The first question that we shall endeavor to answer is this: What are the special principles on which the validity of the categorical syllogism (but of no other type of syllogism) ultimately depends? The answer (as we shall soon see) is the PRINCIPLE OF THE IDENTIFYING THIRD in an affirmative syllogism and the PRINCIPLE OF THE SEPARATING THIRD in a negative syllogism. If one of these principles underlies the logical movement of a categorical syllogism, the conclusion must be true if the premises are true.

But we must also answer a second question: How are we to know whether or not the principles of the identifying or separating third underlie a syllogism? Two other principles give the answer. They are the DICTUM DE OMNI (“law of all”) for the affirmative syllogism and the DICTUM DE NULLO (“law of none”) for the negative syllogism. The various rules governing the syllogism are nothing but practical aids for telling whether or not these principles are operative in a syllogism.

The principles of the identifying and separating third are particularized formulae of the more general principles of identity and contradiction (which are the basic principles of absolutely all judgment and inference), phrased in such a way as to be more immediately applicable to the syllogism. Hence, first of all (under b), we shall treat of the principles of identity and contradiction. Next (under c), we shall treat of the principles of the identifying and separating third. Finally (under d), we shall treat of the dictum de omni and the dictum de nullo.

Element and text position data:
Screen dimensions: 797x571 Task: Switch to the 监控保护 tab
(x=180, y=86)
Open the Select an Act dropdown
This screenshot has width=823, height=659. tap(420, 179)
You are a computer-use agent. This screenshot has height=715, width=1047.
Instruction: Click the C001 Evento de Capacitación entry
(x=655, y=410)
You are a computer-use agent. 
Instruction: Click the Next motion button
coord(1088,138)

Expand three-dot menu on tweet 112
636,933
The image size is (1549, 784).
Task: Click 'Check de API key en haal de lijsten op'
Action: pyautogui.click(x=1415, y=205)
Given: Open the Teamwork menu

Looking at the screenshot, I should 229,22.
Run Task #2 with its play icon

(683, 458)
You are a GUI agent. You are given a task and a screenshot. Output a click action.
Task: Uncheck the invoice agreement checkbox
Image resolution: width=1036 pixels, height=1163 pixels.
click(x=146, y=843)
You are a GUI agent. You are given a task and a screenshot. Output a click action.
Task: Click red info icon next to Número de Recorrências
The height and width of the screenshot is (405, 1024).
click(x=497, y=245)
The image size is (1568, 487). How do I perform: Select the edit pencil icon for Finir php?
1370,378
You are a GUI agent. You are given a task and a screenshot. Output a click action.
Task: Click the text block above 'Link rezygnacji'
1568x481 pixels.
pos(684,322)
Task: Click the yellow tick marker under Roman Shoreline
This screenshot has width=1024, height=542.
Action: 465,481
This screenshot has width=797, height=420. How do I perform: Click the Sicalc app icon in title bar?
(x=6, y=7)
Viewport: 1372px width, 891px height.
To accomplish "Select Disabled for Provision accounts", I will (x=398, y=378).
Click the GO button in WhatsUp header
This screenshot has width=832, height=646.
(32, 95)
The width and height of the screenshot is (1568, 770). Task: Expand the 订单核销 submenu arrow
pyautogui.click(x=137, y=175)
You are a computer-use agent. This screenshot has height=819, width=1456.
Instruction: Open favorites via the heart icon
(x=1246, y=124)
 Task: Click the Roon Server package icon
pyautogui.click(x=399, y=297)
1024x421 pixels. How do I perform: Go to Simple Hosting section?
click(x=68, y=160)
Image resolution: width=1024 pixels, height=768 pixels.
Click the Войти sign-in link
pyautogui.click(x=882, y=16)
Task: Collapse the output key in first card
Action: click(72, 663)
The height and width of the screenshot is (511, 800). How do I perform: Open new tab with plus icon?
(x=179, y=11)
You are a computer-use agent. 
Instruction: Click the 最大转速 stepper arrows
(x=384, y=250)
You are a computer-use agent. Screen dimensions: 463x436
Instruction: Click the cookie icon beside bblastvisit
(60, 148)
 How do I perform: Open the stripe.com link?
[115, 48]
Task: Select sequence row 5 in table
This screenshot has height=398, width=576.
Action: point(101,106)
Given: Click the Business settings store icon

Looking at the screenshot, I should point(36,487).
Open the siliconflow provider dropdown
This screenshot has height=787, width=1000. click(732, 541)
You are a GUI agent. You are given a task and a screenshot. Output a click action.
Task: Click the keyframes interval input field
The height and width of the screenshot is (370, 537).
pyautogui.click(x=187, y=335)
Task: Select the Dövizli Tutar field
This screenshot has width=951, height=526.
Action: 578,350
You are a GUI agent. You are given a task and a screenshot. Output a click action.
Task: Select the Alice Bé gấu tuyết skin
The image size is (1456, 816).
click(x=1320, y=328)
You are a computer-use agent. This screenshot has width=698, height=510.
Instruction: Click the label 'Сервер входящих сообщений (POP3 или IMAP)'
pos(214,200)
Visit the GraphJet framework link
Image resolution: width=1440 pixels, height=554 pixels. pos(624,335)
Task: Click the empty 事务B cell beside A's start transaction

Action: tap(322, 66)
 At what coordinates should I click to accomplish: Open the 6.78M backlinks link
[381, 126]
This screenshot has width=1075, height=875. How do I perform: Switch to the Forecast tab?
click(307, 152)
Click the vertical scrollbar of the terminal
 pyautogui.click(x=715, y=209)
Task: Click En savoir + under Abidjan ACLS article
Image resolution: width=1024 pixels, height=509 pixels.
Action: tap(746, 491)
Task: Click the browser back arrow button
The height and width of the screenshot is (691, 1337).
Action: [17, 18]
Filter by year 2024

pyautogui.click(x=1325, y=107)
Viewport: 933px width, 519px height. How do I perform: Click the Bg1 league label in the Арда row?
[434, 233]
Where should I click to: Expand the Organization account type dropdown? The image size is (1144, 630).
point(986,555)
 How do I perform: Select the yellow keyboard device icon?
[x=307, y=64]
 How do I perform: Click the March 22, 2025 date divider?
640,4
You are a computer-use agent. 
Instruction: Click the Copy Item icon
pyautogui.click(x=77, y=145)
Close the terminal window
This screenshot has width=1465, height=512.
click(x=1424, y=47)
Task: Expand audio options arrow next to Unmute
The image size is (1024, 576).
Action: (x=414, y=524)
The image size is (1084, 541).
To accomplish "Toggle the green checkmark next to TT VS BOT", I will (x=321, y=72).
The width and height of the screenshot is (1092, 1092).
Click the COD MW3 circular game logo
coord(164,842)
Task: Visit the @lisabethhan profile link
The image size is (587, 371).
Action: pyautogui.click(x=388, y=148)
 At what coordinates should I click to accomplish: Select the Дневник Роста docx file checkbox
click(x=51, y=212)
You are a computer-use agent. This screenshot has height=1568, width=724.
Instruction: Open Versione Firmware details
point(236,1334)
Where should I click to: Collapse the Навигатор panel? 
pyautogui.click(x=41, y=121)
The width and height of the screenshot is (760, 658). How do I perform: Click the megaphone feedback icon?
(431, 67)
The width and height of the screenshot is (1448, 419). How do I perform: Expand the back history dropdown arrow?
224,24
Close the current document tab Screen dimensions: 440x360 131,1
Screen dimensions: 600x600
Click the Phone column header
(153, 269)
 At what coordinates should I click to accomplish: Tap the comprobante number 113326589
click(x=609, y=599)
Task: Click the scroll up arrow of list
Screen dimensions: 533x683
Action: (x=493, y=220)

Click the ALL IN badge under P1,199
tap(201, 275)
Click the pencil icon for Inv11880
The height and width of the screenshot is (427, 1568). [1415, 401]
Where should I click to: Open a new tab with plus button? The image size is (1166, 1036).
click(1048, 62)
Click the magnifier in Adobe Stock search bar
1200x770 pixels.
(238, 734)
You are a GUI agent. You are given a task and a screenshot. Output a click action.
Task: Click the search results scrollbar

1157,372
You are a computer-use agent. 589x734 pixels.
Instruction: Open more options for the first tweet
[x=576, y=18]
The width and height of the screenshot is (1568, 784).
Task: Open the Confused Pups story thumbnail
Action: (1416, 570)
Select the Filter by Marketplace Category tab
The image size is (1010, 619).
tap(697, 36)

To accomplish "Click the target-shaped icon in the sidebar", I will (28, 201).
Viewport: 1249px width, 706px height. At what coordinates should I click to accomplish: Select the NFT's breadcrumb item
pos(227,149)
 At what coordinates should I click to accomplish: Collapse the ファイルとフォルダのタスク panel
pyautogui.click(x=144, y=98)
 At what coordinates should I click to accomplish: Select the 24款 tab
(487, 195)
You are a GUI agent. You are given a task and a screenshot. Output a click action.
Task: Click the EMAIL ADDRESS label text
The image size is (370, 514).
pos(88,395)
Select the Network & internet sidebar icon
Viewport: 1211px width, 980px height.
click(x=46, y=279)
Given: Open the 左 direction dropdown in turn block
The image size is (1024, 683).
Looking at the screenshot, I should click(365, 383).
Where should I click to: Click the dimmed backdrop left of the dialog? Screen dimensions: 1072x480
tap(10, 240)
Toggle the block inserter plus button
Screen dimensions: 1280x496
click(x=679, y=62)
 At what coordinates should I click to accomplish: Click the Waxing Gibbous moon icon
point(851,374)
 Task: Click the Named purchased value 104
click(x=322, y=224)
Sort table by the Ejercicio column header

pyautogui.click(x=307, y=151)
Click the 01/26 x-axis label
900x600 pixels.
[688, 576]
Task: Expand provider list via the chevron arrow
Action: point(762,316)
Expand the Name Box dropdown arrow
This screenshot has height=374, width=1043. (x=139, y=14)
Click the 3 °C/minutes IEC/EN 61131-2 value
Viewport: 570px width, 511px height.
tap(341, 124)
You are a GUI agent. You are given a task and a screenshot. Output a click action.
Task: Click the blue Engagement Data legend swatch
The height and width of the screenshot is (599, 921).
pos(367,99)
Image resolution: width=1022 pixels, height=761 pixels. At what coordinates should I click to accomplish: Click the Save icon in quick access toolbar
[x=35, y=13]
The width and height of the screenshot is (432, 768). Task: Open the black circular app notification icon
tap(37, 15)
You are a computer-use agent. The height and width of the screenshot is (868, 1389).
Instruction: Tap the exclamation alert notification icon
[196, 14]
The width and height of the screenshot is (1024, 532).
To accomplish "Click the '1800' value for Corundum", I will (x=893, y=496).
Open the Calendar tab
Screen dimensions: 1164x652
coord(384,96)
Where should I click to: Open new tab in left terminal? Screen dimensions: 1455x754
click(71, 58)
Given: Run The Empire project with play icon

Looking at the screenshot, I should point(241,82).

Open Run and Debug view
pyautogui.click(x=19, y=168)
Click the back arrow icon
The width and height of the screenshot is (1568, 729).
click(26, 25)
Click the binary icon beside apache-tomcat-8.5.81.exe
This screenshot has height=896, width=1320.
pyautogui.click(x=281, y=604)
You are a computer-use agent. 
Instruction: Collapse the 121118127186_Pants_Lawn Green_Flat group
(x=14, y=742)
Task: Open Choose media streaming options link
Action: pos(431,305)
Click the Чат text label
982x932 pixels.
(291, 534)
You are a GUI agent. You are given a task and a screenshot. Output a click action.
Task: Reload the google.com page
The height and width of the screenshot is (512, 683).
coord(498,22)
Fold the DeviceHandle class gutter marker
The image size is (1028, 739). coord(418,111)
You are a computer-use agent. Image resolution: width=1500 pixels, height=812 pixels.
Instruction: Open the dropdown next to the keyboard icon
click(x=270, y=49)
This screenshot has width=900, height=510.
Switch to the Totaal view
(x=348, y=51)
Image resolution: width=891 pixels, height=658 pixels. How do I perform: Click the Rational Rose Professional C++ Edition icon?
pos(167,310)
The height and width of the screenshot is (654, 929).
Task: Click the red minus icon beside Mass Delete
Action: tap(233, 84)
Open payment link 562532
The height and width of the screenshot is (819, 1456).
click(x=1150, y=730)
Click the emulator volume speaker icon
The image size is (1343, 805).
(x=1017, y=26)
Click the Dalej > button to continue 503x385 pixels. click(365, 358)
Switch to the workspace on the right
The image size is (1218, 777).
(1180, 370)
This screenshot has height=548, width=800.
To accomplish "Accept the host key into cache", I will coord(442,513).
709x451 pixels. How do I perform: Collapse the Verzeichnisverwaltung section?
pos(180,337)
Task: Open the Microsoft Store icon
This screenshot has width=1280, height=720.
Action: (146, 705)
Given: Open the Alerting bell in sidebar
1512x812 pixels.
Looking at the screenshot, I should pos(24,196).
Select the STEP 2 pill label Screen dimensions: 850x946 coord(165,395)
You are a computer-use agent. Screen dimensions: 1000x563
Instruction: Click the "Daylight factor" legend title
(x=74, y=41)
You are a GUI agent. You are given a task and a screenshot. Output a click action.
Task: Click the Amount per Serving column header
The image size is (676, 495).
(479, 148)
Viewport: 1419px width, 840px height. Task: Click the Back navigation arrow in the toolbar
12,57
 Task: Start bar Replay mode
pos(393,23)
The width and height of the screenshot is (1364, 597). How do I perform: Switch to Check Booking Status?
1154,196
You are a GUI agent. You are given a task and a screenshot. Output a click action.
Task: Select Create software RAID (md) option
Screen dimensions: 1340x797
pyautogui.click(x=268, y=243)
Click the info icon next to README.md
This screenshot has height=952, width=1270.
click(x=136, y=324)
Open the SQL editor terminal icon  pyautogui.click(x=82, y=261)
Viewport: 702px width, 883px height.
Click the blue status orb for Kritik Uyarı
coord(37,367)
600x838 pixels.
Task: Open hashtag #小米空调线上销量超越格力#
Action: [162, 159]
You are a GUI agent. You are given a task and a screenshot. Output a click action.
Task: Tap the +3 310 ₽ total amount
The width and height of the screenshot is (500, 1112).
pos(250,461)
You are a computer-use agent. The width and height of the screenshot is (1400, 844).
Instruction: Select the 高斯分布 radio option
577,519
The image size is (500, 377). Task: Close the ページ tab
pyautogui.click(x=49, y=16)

### Prompt A
Set down, word for word, the part of the syllogism text that opens with the words containing "The first question" and closes with "premises are true.".
### Prompt B
In the syllogism text, which dictum applies to the negative syllogism?
You can leave the records aside.

### Worked solution A
The first question that we shall endeavor to answer is this: What are the special principles on which the validity of the categorical syllogism (but of no other type of syllogism) ultimately depends? The answer (as we shall soon see) is the PRINCIPLE OF THE IDENTIFYING THIRD in an affirmative syllogism and the PRINCIPLE OF THE SEPARATING THIRD in a negative syllogism. If one of these principles underlies the logical movement of a categorical syllogism, the conclusion must be true if the premises are true.

### Worked solution B
The dictum de nullo ("law of none").